Almost all medical procedures, including imaging procedures that use radiation, have risks associated with them. Physicians and patients should carefully consider the potential benefits and the risks when considering the use of imaging techniques that involve radiation.

Here are some things for healthcare providers to consider when deciding whether or not an imaging procedure that uses medical radiation is the right choice.

  • What is the purpose of the procedure? For example, is it to arrive at a diagnosis, assess treatment response, or is it preventive screening?
  • Are there alternative imaging procedures that could accomplish the same goal without medical radiation, such as ultrasound or magnetic resonance imaging?
  • What are the risks of not having the imaging procedure done?
  • How old is the patient? The risks for pediatric and adolescent patients may be different than for adults.
  • Is the patient pregnant, possibly pregnant, or breastfeeding?
  • What other procedures is the patient likely to undergo during this workup?
  • What is this person’s radiation exposure from previous medical procedures? For example, has the person undergone multiple CT or nuclear medicine scans in the past?
  • What is this person’s occupational exposure to radiation, if any?
  • Will the imaging exam be performed on low-dose equipment?
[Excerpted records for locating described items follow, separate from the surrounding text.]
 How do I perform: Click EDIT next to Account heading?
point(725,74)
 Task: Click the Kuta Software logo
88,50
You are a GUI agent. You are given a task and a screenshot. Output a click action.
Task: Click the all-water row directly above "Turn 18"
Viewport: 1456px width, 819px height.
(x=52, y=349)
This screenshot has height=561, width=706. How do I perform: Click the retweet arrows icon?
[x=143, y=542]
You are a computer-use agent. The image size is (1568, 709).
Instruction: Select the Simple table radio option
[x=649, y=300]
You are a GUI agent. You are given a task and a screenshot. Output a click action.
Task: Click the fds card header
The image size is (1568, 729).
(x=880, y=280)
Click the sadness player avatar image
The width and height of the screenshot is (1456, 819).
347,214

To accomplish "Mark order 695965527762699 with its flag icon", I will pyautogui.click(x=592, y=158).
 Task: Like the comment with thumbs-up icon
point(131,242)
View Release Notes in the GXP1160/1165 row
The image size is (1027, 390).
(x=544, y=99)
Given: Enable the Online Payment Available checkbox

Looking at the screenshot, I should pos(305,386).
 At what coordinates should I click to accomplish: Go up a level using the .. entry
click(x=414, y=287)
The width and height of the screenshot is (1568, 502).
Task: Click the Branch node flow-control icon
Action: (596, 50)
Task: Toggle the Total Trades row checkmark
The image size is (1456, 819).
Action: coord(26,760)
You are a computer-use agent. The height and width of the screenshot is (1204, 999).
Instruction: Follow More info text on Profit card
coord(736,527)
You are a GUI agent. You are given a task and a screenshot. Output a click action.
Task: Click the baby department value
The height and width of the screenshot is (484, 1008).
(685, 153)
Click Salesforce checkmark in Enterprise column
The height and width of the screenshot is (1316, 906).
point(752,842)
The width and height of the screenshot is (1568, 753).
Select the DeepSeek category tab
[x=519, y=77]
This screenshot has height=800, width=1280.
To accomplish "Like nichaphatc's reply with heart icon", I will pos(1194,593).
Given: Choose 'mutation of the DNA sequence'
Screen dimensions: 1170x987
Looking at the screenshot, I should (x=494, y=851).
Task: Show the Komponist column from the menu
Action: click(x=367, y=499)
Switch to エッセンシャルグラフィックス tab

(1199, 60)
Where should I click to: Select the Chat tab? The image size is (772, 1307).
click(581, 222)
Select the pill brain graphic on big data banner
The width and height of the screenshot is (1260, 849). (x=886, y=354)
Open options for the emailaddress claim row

The standard unit of measure for radiation absorbed by an individual is called the “Sievert,” or Sv (sometimes identified by a smaller unit called the “millisievert,” or mSv). Common medical imaging tests such as X-rays or mammograms generally expose patients to a radiation dose of less than 1 mSv.

Other procedures using CT, nuclear stress tests, or fluoroscopy-guided exams often involve radiation in the range of 5-40 mSv.

single exposure at these diagnostic levels may not pose much risk to the patient. But when a patient has numerous tests over a period of time, the cumulative exposure may raise the level of risk. To minimize cumulative exposure, physicians should determine whether a procedure using medical radiation is necessary to achieve the diagnosis or whether an alternative imaging procedure may offer the same diagnostic benefit.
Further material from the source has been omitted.